Minacce sui social dopo la lite, è caccia ai falsi account

VASTO. La procura di Vasto è al lavoro per identificare tutti coloro che, a gennaio, fecero commenti ingiuriosi sui social nei confronti dei due agenti di polizia dopo un’accesa discussione, ripresa...
VASTO. La procura di Vasto è al lavoro per identificare tutti coloro che, a gennaio, fecero commenti ingiuriosi sui social nei confronti dei due agenti di polizia dopo un’accesa discussione, ripresa da uno smartphone in via Crispi tra un commerciante e i due agenti. Qualcuno aggiunse agli insulti le minacce. Più di duecento le denunce presentate dall’avvocato degli agenti Fiorenzo Cieri.

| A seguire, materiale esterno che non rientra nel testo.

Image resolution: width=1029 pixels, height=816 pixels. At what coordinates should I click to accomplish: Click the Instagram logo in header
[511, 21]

«Molti di coloro che animarono il linciaggio verbale usarono pseudonomi», spiega l’avvocato, «la procura è al lavoro per identificare chi si celava dietro quegli pseudonomi. Esprimere la propria opinione è lecito, ledere l'onorabilità e la professionalità no». L’indagine non è stata archiviata e presto potrebbe arrivare al capolinea.

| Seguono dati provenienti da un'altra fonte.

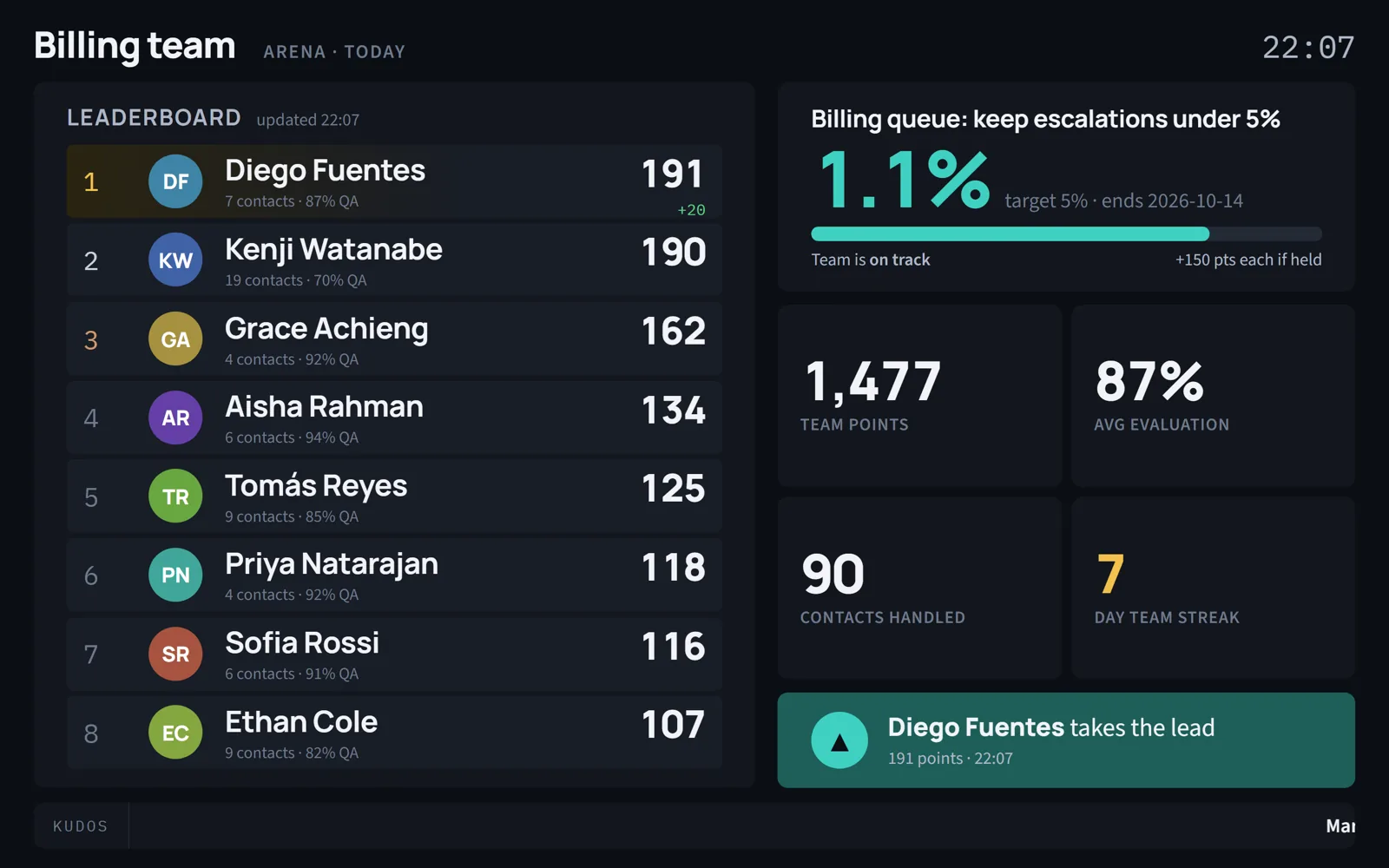Click the up-arrow icon in lead notification
Screen dimensions: 1389x868
click(x=839, y=740)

Il video che ha scatenato le reazioni sui social mostravano un commerciante intervenuto in difesa di un’automobilista multata per divieto di sosta. La polizia aveva chiesto i documenti al negoziante. Da qui era nata la discussione: il commerciante avrebbe colpito con i pugni l’auto della polizia, gli agenti avrebbero estratto il taser e fatto inginocchiare il negoziante. Questo passaggio ha scatenato il web. Per la cronaca, il commerciante era stata denunciato, insieme alla moglie, per resistenza a pubblico ufficiale. I difensori della coppia, gli avvocati Arnaldo Tascione e Incoronata Rizzi, avevano lamentato un abuso di potere da parte degli agenti. La vicenda ha alimentato una sorta di linciaggio verbale che è finito sul tavolo della magistratura. «Ognuno ha diritto a esprimere la propria opinione, nessuno può permettersi di offendere e denigrare», insiste l’avvocato Cieri. Ora un lungo elenco di commentatori rischia di finire a giudizio. (p.c.)